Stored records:

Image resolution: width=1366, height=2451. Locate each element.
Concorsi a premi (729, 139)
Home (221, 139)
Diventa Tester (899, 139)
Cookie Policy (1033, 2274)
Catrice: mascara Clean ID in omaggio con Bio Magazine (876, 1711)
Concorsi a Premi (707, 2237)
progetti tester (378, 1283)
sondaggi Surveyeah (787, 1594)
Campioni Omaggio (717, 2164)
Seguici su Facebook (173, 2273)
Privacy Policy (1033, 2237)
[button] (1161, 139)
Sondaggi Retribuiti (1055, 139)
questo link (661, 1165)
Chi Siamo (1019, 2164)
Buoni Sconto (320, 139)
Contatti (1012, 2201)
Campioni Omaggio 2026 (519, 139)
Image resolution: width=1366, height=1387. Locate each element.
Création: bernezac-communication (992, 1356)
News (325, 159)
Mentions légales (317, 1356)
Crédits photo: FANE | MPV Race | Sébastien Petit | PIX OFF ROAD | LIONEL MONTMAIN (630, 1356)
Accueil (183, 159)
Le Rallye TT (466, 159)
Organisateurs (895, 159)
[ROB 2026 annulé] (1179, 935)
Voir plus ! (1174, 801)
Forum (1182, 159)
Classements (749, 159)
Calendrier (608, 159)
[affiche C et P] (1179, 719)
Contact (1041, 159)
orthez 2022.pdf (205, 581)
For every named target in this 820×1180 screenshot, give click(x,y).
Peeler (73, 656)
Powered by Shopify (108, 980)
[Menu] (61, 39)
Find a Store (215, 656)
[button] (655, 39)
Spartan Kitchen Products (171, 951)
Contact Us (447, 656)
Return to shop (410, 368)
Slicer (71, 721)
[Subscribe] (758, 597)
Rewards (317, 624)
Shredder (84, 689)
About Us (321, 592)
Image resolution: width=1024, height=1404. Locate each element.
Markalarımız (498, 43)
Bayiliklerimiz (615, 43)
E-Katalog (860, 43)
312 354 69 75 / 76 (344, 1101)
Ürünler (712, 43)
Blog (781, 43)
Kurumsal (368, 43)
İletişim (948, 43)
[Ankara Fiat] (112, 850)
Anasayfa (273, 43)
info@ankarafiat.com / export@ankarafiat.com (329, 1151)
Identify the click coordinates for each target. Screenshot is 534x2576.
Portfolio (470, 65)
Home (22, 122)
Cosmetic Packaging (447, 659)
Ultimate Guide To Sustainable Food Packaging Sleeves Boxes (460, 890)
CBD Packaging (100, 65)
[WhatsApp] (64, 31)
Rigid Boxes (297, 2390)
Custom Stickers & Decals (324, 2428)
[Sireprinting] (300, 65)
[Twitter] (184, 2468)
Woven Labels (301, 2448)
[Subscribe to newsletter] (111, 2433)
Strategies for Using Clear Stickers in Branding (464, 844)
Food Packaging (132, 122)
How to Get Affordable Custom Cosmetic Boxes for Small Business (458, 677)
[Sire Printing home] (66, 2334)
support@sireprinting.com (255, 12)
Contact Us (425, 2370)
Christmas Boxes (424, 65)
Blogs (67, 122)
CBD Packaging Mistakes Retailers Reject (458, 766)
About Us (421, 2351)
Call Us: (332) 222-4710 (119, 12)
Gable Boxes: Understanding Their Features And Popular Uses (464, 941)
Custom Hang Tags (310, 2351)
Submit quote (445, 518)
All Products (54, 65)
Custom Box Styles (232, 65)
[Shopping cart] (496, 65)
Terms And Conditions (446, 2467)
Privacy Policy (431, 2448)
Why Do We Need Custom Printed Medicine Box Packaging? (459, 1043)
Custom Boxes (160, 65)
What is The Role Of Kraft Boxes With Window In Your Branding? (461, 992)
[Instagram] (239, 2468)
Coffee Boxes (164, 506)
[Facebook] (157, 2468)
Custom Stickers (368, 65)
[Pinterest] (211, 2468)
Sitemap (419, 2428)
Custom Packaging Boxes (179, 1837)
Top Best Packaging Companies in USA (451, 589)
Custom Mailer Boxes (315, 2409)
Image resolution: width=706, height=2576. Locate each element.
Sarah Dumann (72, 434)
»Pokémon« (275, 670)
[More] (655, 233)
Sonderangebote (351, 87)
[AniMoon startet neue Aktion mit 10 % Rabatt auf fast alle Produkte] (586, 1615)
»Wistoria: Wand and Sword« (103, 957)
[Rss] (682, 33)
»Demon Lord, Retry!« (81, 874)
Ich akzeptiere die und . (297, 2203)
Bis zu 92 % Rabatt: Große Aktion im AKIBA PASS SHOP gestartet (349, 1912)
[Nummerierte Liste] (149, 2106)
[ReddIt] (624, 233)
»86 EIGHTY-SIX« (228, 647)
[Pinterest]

**ACTION ITEM:** The line containing "Rigid Boxes (297, 2390)" marks the end. Please print exactly every line from the top of the data to it, both included, and nothing more.

**COMPLETED TASK:**
Image resolution: width=1366, height=2451. Locate each element.
Concorsi a premi (729, 139)
Home (221, 139)
Diventa Tester (899, 139)
Cookie Policy (1033, 2274)
Catrice: mascara Clean ID in omaggio con Bio Magazine (876, 1711)
Concorsi a Premi (707, 2237)
progetti tester (378, 1283)
sondaggi Surveyeah (787, 1594)
Campioni Omaggio (717, 2164)
Seguici su Facebook (173, 2273)
Privacy Policy (1033, 2237)
[button] (1161, 139)
Sondaggi Retribuiti (1055, 139)
questo link (661, 1165)
Chi Siamo (1019, 2164)
Buoni Sconto (320, 139)
Contatti (1012, 2201)
Campioni Omaggio 2026 (519, 139)
Image resolution: width=1366, height=1387. Locate each element.
Création: bernezac-communication (992, 1356)
News (325, 159)
Mentions légales (317, 1356)
Crédits photo: FANE | MPV Race | Sébastien Petit | PIX OFF ROAD | LIONEL MONTMAIN (630, 1356)
Accueil (183, 159)
Le Rallye TT (466, 159)
Organisateurs (895, 159)
[ROB 2026 annulé] (1179, 935)
Voir plus ! (1174, 801)
Forum (1182, 159)
Classements (749, 159)
Calendrier (608, 159)
[affiche C et P] (1179, 719)
Contact (1041, 159)
orthez 2022.pdf (205, 581)
For every named target in this 820×1180 screenshot, give click(x,y).
Peeler (73, 656)
Powered by Shopify (108, 980)
[Menu] (61, 39)
Find a Store (215, 656)
[button] (655, 39)
Spartan Kitchen Products (171, 951)
Contact Us (447, 656)
Return to shop (410, 368)
Slicer (71, 721)
[Subscribe] (758, 597)
Rewards (317, 624)
Shredder (84, 689)
About Us (321, 592)
Image resolution: width=1024, height=1404. Locate each element.
Markalarımız (498, 43)
Bayiliklerimiz (615, 43)
E-Katalog (860, 43)
312 354 69 75 / 76 (344, 1101)
Ürünler (712, 43)
Blog (781, 43)
Kurumsal (368, 43)
İletişim (948, 43)
[Ankara Fiat] (112, 850)
Anasayfa (273, 43)
info@ankarafiat.com / export@ankarafiat.com (329, 1151)
Identify the click coordinates for each target. Screenshot is 534x2576.
Portfolio (470, 65)
Home (22, 122)
Cosmetic Packaging (447, 659)
Ultimate Guide To Sustainable Food Packaging Sleeves Boxes (460, 890)
CBD Packaging (100, 65)
[WhatsApp] (64, 31)
Rigid Boxes (297, 2390)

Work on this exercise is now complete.